### STATED EXERCISE 1
In the entries, write out the lines from the one containing "How do I perform: Cancel" through the end of the entries, including both ends, and leave out the pictures.

....

Out of respect to those people, an Irish majority threw open the institution of marriage to a minority. A lightbulb went on: extending a fundamental right to a minority does not dilute it.

So when – and why – will Ireland decide to extend another fundamental right to all: the right to a secure home?

If you own your home, this fundamental right is a given. Unless you fall into mortgage arrears, you don’t have to worry about whether Christmas will be spent with your children in a bed-and-breakfast.

If you own your home, it is your castle; if you don’t, Ireland has decided a home is a house, an arbitrary pile of bricks whose occupants’ futures depend on the whims of their landlord.

More rights

Few would argue that, in European terms, tenant rights in Ireland are what they could be. But not many of the majority are out there campaigning for the tenant minority – one fifth of the population and growing – to be given greater rights.

So far, Irish home-owners are too busy owning their homes to worry about that. Yet those same people, though not homosexual, voted for marriage equality anyway. If that was possible, why not join a campaign for greater tenants’ rights? One in 10 people are gay, they say; one in five rent.

Perhaps your excuse for not backing tenants’ rights is that you’re a negative-equity accidental landlord who, unconsciously, feels resentful towards giving more rights to the people living in your home?

Or perhaps you aren’t a landlord at all: just one of the millions of Irish people who own their own home and who, deep down, perhaps believes that anyone who doesn’t own a home deserves what’s coming to them. What is your excuse for not backing some or all of the following tenant rights?

Would you back proper certification of properties, requiring landlords to apply for an NCT-style certificate before renting their property?

How about graduated rent models to set out small, regular rent rises over the coming years to which both sides sign up to in the lease?

Would you support a defined code of conduct, allowing tenants to withhold part of their rent if, for instance, promised repairs were not carried out?

Regulations

How about regulations obliging all deposits to be held in escrow accounts and away from landlords, though requiring their permission to be repaid to tenants?

Finally, how about a “rental atlas”, similar to the property price register, that forces landlords to declare their rents to the local authority and allows would-be tenants to get an idea of what they should expect to pay.

These are all standard practice in the German rental market. We don’t need to long-finger change with another study of what “Europe” does; we know what they do. We need to want the same. When Threshold, the tenants lobby group, presents its annual report next month it will repeat their message from the past years: that Ireland’s rental sector has outgrown its legislation and is not fit for purpose.

But will the majority in Ireland, like last year, watch the report on the news and go to bed, still convinced that renting is a temporary thing for people below 30?

It’s not: it’s how one in five people in Ireland – by choice or through circumstance – live.

It’s time to wake up and realise that owning a home in Ireland is like heterosexuality: it’s not normal, it’s just common.

....

### STATED EXERCISE 2
According to the article on Irish tenant rights, what share of people in Ireland rent their homes?

....

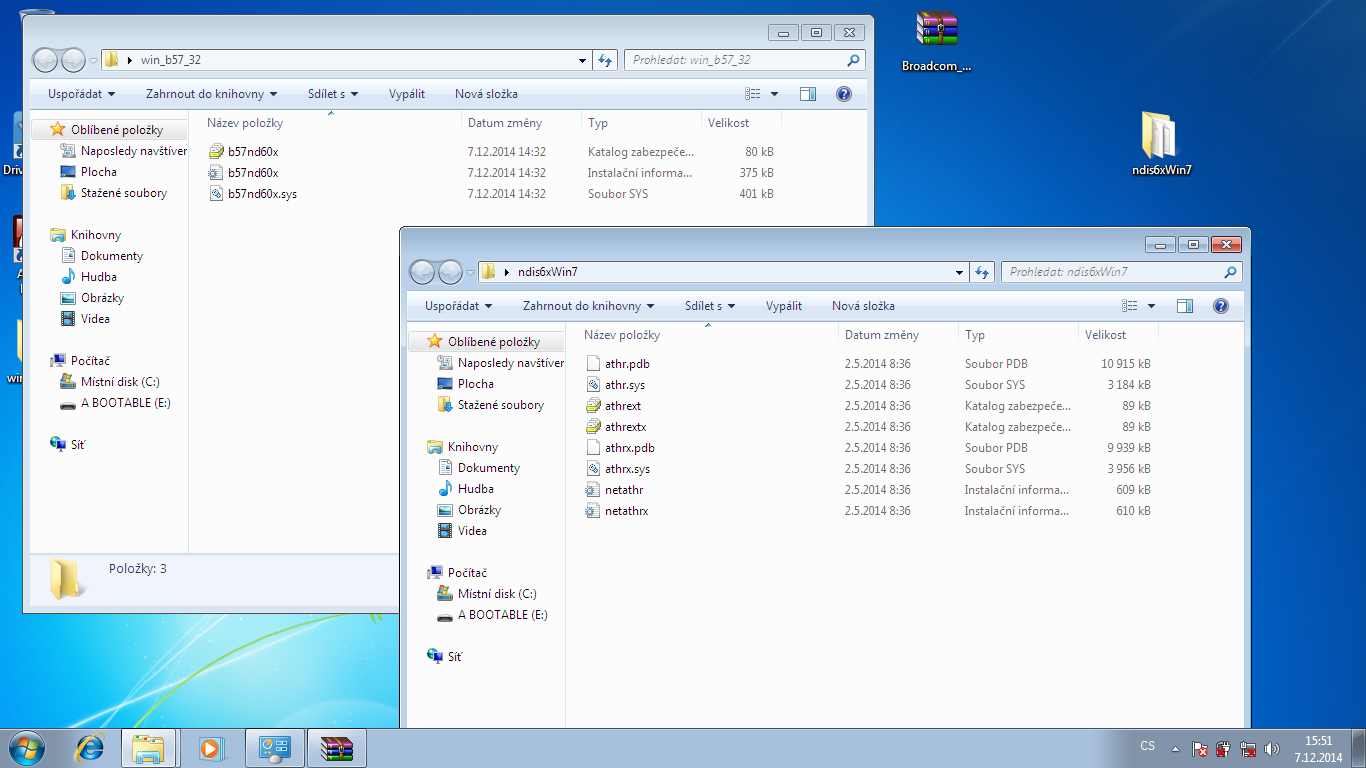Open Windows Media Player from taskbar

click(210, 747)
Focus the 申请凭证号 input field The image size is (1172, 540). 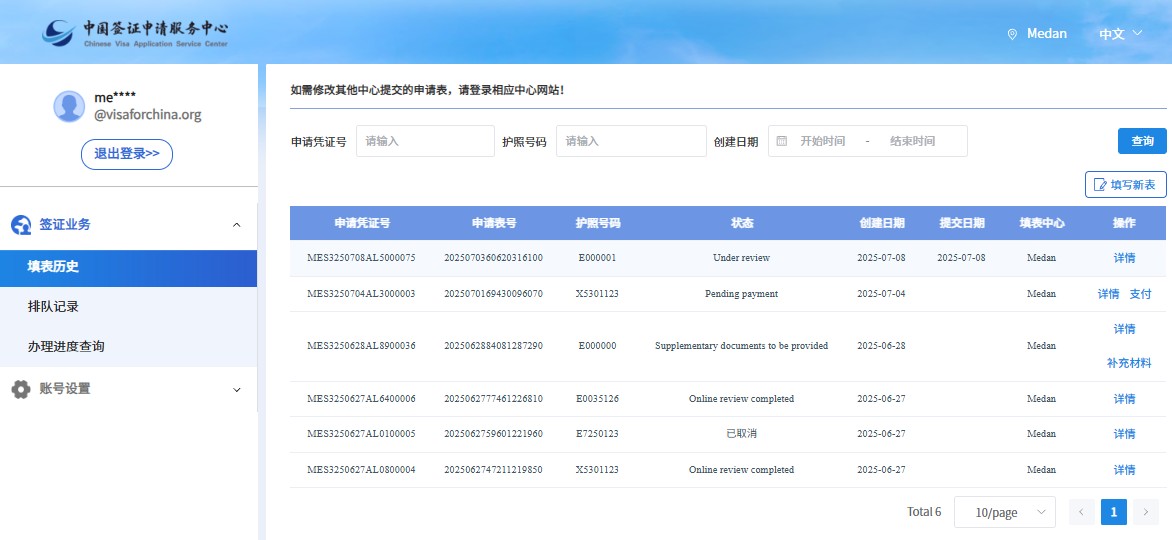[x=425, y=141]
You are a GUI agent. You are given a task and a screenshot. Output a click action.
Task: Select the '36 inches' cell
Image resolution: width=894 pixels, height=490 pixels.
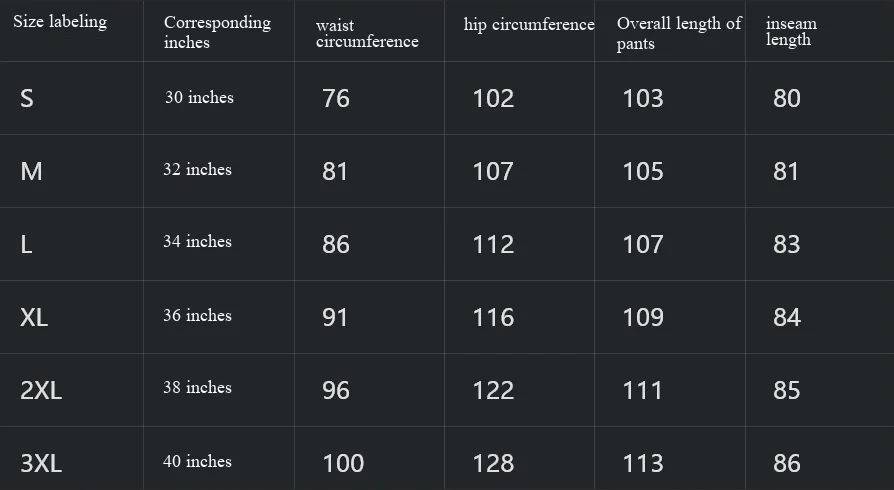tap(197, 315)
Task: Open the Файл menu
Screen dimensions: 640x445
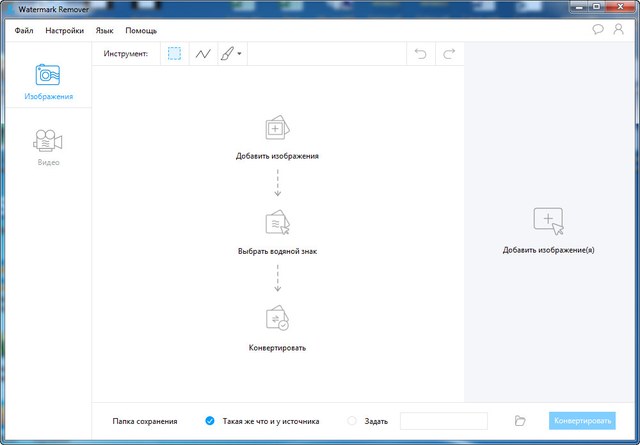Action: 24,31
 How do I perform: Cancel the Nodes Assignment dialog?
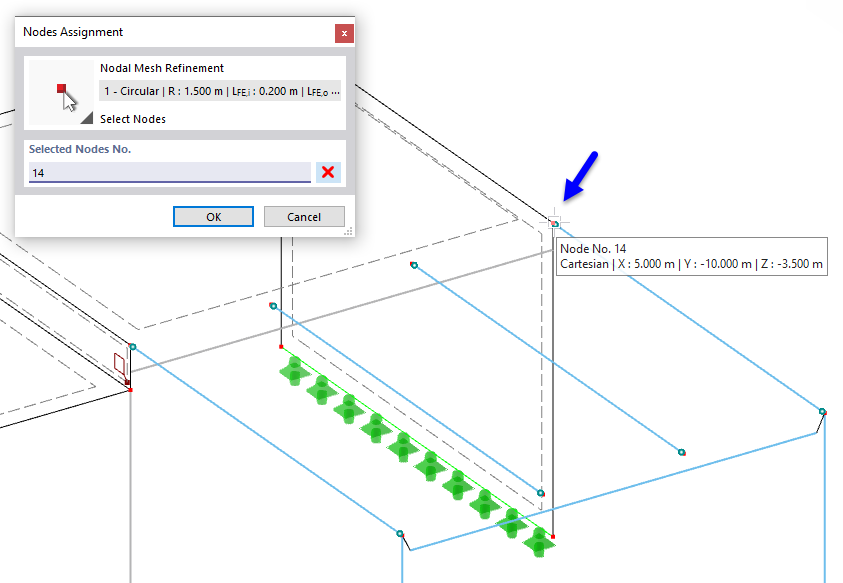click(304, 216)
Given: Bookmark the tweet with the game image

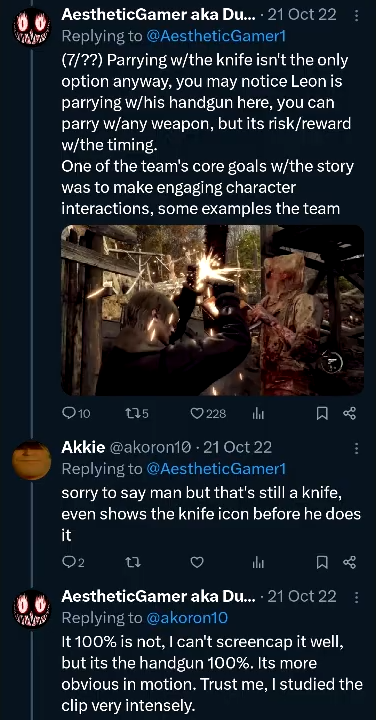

....

### TASK RESULT 1
 How do I perform: Cancel the Nodes Assignment dialog?
click(304, 216)
Given: Bookmark the tweet with the game image

### TASK RESULT 2
One in five, or one fifth of the population.